Il attendait sans bruit, un peu dans la lune. Grand, portant magnifiquement sa soixantaine, il observait chaque détail du hall de l’hôtel en se demandant ce qu’il était vraiment venu y faire. Ce n’était pas dans ses habitudes. Il préférait les chambres d’hôtes, les auberges accueillantes mais ici, il se sentait étranger à ce luxe si impersonnel. Il voyageait beaucoup, toujours à la recherche de quelque chose ou de quelqu’un qui ne venait pas. Les quelques rencontres qu’il avait faites s’étaient toutes soldées par un échec. Cette fois, tout avait été différent : depuis son choix de destination jusqu’à cet hôtel tellement froid et sans âme. Il n’avait pas réservé et inconsciemment, il espérait que l’hôtel fût plein. Mais non, l’employé lui tendit la clé de la chambre 7 et une enveloppe. Il faillit la lui rendre : personne ne savait où il atterrirait. Mais la curiosité l’emporta. Une fois dans la chambre qu’il ne vit même pas, il s’installa sur le lit contemplant cette enveloppe qu’une voix intérieure lui soufflait : « Ouvre-la, idiot. » Il la tritura dans tous les sens. Visiblement, elle ne lui était pas destinée. Et pourtant, il se surprit à espérer tellement fort… Espérer quoi ? Il ne le savait pas mais il ressentait depuis trop longtemps un besoin de quelque chose de beau, de grand, de fort… qu’il n’avait jamais connu. Ou bien il l’avait oublié. Alors, il ouvrit la lettre.

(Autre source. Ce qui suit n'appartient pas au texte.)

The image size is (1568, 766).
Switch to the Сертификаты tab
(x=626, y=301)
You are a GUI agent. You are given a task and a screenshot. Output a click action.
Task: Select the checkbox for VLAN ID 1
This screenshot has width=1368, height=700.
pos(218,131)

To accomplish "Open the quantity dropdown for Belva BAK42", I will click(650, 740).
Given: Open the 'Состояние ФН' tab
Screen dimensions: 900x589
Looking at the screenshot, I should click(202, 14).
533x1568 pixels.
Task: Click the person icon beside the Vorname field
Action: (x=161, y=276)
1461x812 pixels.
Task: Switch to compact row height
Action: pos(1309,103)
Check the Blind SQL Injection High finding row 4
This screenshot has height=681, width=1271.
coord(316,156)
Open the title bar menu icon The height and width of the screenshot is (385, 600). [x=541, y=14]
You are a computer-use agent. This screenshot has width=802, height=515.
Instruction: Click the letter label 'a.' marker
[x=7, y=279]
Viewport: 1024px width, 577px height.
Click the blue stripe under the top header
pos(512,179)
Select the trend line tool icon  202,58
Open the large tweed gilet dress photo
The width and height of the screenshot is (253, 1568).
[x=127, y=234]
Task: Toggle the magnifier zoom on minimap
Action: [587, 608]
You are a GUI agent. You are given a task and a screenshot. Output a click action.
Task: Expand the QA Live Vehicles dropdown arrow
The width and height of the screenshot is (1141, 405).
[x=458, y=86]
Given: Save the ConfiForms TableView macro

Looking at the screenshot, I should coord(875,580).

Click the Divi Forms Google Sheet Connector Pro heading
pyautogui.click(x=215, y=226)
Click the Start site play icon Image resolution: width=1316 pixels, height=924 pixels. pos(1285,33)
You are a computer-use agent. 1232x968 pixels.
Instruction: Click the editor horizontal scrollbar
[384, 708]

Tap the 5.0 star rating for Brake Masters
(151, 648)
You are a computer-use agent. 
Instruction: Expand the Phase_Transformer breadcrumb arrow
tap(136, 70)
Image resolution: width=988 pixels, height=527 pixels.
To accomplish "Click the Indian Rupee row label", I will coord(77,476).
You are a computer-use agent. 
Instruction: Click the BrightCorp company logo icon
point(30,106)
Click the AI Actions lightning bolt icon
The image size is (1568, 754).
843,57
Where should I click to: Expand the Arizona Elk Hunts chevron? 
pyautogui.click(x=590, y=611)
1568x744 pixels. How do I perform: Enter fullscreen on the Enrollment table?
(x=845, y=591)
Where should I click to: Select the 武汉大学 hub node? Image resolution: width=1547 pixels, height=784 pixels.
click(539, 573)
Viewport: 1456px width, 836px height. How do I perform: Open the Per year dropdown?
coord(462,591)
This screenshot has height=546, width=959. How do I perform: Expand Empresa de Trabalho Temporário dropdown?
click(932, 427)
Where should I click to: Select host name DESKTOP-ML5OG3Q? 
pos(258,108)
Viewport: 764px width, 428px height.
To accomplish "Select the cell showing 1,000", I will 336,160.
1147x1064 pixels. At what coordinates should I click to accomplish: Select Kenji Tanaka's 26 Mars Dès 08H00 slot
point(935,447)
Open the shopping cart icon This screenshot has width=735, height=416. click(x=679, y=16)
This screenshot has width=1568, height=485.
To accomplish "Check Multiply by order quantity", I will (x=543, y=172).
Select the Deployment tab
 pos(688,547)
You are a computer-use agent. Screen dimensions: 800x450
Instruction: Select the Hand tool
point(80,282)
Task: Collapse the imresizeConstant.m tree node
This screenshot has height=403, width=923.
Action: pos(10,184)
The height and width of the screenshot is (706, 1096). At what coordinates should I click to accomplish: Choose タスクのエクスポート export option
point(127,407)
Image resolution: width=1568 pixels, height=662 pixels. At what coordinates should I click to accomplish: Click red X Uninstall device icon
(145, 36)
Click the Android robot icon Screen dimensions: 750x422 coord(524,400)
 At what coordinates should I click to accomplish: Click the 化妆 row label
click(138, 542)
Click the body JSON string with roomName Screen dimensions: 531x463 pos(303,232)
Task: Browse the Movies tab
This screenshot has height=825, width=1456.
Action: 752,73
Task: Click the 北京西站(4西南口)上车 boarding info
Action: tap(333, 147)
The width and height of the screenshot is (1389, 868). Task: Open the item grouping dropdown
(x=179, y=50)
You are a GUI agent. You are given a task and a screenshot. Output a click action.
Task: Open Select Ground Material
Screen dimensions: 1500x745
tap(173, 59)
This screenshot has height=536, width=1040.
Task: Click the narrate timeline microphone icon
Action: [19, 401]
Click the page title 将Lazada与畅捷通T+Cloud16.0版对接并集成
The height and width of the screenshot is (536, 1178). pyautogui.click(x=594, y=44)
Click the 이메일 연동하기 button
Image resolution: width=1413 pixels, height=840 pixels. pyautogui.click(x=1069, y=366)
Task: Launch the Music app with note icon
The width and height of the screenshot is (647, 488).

Cette journée d’août avait été très lourde, l’orage grondait. Elle était en train de s’assoupir sur son sofa, ses deux petits chiens vautrés à ses côtés. Quelques coups brefs frappés à sa porte la firent sursauter, son cœur battant la chamade.
Elle n’avait prévu aucune visite. Tous ceux qui la connaissaient savaient qu’il fallait prévenir… Qui osait déroger à cette règle qui relevait plus de la précaution que de la bienséance ? Elle était un peu échevelée, peu à son avantage à cause de la chaleur et d’assez mauvaise humeur. Elle prit la peine de faire passer ses chiens dans l’autre pièce avant d’aller ouvrir.
Devant elle se tenait, un grand gaillard aux yeux rieurs, aux cheveux ruisselants de pluie et aux vêtements trempés. Il lui tendait, blotti entre ses deux longues et belles mains un énorme tournesol. Il lui fallut un moment pour revenir de sa surprise mais le tableau qu’il lui offrait l’émouvait plus qu’elle ne l’aurait voulu. Elle le fit entrer tout en lui tendant les mains. Le tournesol fut maintenant encerclé de quatre mains qui n’étaient pas prêtes à se lâcher.